Output every line of the material below as a numbered list, omitting blank lines.

┌────────

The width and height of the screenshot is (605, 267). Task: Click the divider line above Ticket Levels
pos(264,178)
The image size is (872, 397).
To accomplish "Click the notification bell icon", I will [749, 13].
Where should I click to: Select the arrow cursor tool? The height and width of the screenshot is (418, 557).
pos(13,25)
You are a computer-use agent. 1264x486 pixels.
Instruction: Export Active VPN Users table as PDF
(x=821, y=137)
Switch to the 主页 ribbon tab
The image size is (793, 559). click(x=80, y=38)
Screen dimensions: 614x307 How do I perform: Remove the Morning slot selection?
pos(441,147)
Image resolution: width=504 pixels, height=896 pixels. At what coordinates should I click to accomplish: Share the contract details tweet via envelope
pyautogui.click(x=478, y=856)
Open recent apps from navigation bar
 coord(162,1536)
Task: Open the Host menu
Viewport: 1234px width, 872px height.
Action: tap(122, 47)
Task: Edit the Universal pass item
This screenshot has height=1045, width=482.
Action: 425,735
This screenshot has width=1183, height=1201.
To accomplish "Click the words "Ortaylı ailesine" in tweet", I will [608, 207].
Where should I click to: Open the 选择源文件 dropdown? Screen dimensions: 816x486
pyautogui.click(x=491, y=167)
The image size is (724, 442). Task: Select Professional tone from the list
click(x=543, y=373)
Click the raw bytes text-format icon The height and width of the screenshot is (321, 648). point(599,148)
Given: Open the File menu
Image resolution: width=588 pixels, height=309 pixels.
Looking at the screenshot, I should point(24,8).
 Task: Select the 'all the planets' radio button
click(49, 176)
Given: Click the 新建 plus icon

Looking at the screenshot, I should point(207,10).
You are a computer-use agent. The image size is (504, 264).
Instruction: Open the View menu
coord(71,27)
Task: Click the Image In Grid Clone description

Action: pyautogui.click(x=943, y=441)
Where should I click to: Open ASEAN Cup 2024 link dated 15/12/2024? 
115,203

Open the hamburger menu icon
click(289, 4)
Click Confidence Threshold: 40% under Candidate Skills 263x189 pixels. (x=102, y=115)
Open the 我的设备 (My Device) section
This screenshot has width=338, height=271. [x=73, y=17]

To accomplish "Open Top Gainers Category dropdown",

└────────

*WORKED SOLUTION*:
1. The width and height of the screenshot is (605, 267). Task: Click the divider line above Ticket Levels
2. pos(264,178)
3. The image size is (872, 397).
4. To accomplish "Click the notification bell icon", I will [749, 13].
5. Where should I click to: Select the arrow cursor tool? The height and width of the screenshot is (418, 557).
6. pos(13,25)
7. You are a computer-use agent. 1264x486 pixels.
8. Instruction: Export Active VPN Users table as PDF
9. (x=821, y=137)
10. Switch to the 主页 ribbon tab
11. The image size is (793, 559). click(x=80, y=38)
12. Screen dimensions: 614x307 How do I perform: Remove the Morning slot selection?
13. pos(441,147)
14. Image resolution: width=504 pixels, height=896 pixels. At what coordinates should I click to accomplish: Share the contract details tweet via envelope
15. pyautogui.click(x=478, y=856)
16. Open recent apps from navigation bar
17.  coord(162,1536)
18. Task: Open the Host menu
19. Viewport: 1234px width, 872px height.
20. Action: tap(122, 47)
21. Task: Edit the Universal pass item
22. This screenshot has height=1045, width=482.
23. Action: 425,735
24. This screenshot has width=1183, height=1201.
25. To accomplish "Click the words "Ortaylı ailesine" in tweet", I will [608, 207].
26. Where should I click to: Open the 选择源文件 dropdown? Screen dimensions: 816x486
27. pyautogui.click(x=491, y=167)
28. The image size is (724, 442). Task: Select Professional tone from the list
29. click(x=543, y=373)
30. Click the raw bytes text-format icon The height and width of the screenshot is (321, 648). point(599,148)
31. Given: Open the File menu
32. Image resolution: width=588 pixels, height=309 pixels.
33. Looking at the screenshot, I should point(24,8).
34.  Task: Select the 'all the planets' radio button
35. click(49, 176)
36. Given: Click the 新建 plus icon
37. Looking at the screenshot, I should point(207,10).
38. You are a computer-use agent. The image size is (504, 264).
39. Instruction: Open the View menu
40. coord(71,27)
41. Task: Click the Image In Grid Clone description
42. Action: pyautogui.click(x=943, y=441)
43. Where should I click to: Open ASEAN Cup 2024 link dated 15/12/2024? 
44. 115,203
45. Open the hamburger menu icon
46. click(289, 4)
47. Click Confidence Threshold: 40% under Candidate Skills 263x189 pixels. (x=102, y=115)
48. Open the 我的设备 (My Device) section
49. This screenshot has width=338, height=271. [x=73, y=17]
50. To accomplish "Open Top Gainers Category dropdown",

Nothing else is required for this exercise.